Cicho i wolno, jak mgła, co się zrana
Z nad łąk podnosi przy lekkim powiewie
Wschodniego wiatru i w przestrzeń ulata:
Tak nieraz myśl ma tęskna, zadumana,
Podobna z nad mórz wzlatującej mewie,
Wznosi się w przestrzeń nadziemskiego świata.
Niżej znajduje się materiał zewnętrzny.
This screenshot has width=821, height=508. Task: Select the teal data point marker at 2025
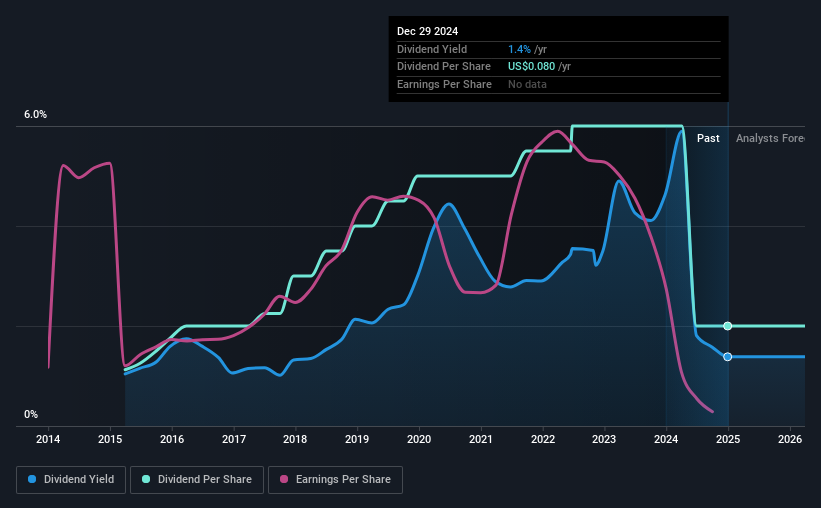727,326
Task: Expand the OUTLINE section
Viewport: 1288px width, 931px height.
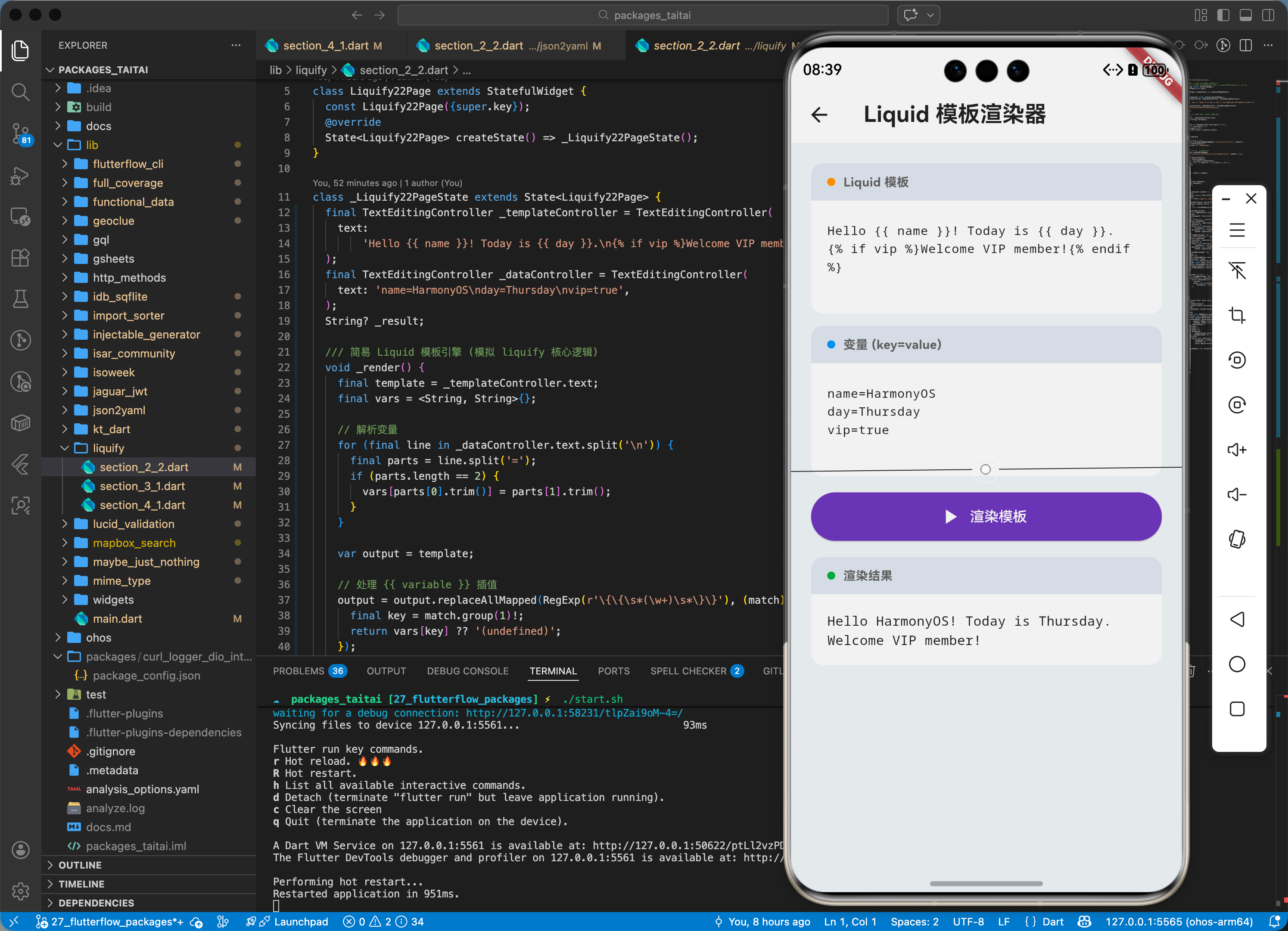Action: click(80, 865)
I jest to moja najmilsza godzina
Lecieć tą pustką cichą i przejrzystą
Ponad kopułę niebiosów — — w bezmiary...
Zrazu mię jakaś toń okala sina,
Powoli w głąb się mieniąca świetlistą,
Gdzie biało-złote włóczą się opary.
Potem jest jasność niezmierna, zamyśleń
I ciszy pełna, nie wiem skąd idąca,
Bo nigdzie światła nie widać krynicy
Przestrzeń bez żadnych dla oczu zakreśleń,
Blask większy, niźli promienienie słońca,
Lecz nie rażący jaskrawo źrenicy.
I głusza kotlin i jakby harmonii
Leśnej podźwięki i wielka, niezmienna
Spokojność jezior widnych w oddaleniach — —
I w owej pustej, niezgłębionej toni
Myśl ma zawisa nieruchoma, senna,
Podobna orłom, co zasną w przestrzeniach.